We found a hidden dependency in one service, but what about other services, like ShippingService, RecommendationService, or AdService? What about third-party dependencies like mailing services, managed databases, and external payment processors? We can repeat this same experiment across each of those services to test whether they’re also part of our critical path. We can also test services that we think are part of the critical path, such as the CurrencyService, since they might actually be non-critical. Testing them helps us ensure we can tolerate them failing. Using Gremlin, we can test all of these different scenarios across our entire stack quickly and safely.

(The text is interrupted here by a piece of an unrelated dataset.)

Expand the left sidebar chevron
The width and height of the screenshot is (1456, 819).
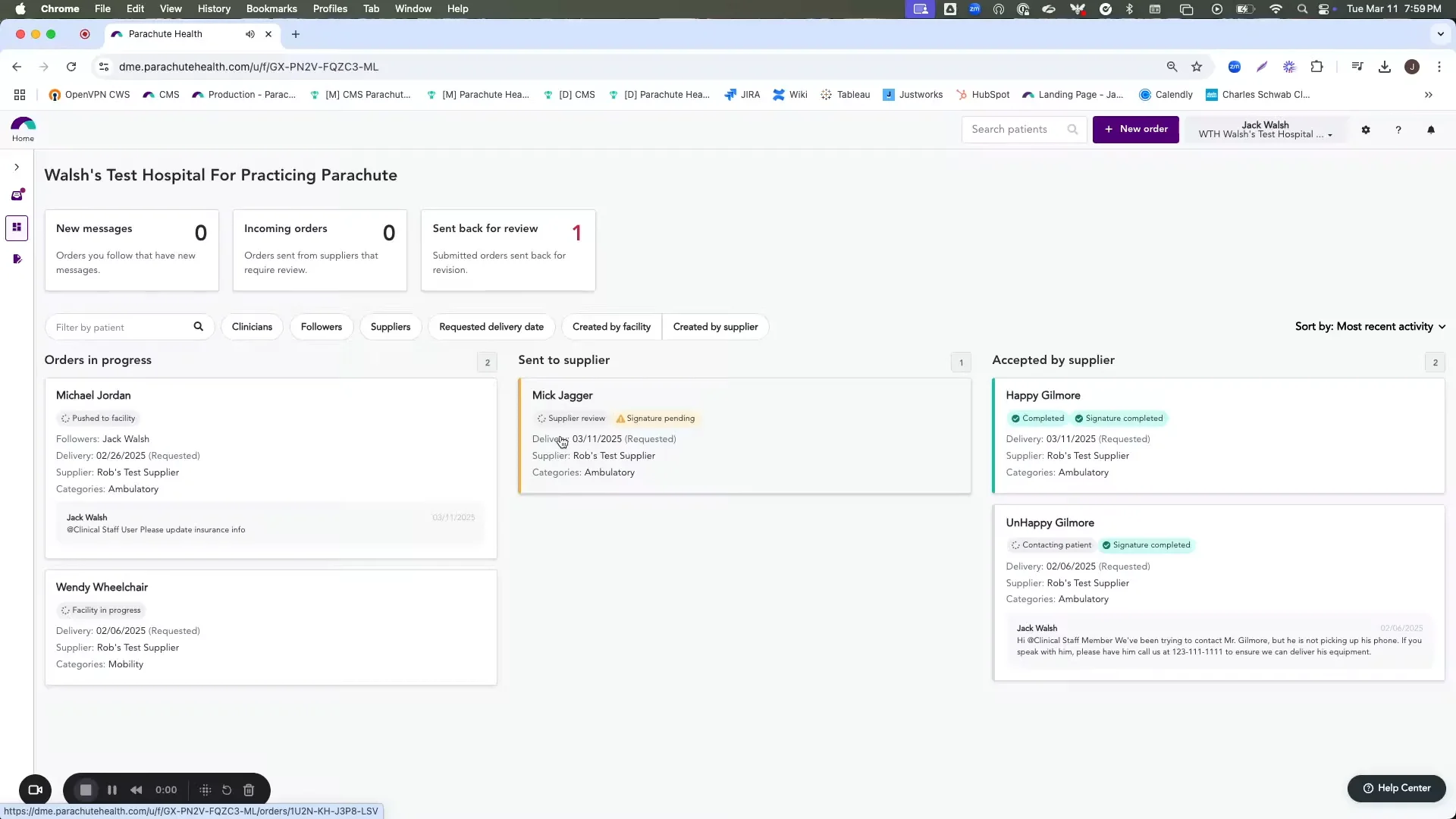tap(17, 167)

Additionally, dependencies can fail in more ways than just being unavailable. Latency, packet corruption, and elevated resource consumption can lead to problems that are just as bad—if not worse—than it being unavailable. These will vary depending on the type of dependency and how our application interacts with it. For example:

  • Third-party dependencies, such as SaaS services and cloud platforms, can become unavailable due to network outages, DNS failures, high latency, and packet corruption. We can test these conditions using Blackhole, DNS, Latency, and Packet Loss attacks. Some cloud platforms experience clock drift, but we can prepare for this by using a Time Travel attack.
  • Databases are a common cause of poor performance due to unoptimized queries, which cause excessive CPU/disk consumption. We can test these by using resource attacks to see how our application and databases perform when the system is under stress.
  • Internal dependencies, such as services owned and operated by other teams, have their own risks of outages. We can prepare for this by using Blackhole attacks to drop network traffic to these services.

While we’d like to guarantee four or five-nines of uptime for every service we manage, we often don’t have the time or manpower. Not all of our services are equally critical to the user experience. Reliability is an incremental process, and by focusing on the applications and services that are the most essential to our business, we can greatly reduce the risk of an outage taking down our core operations.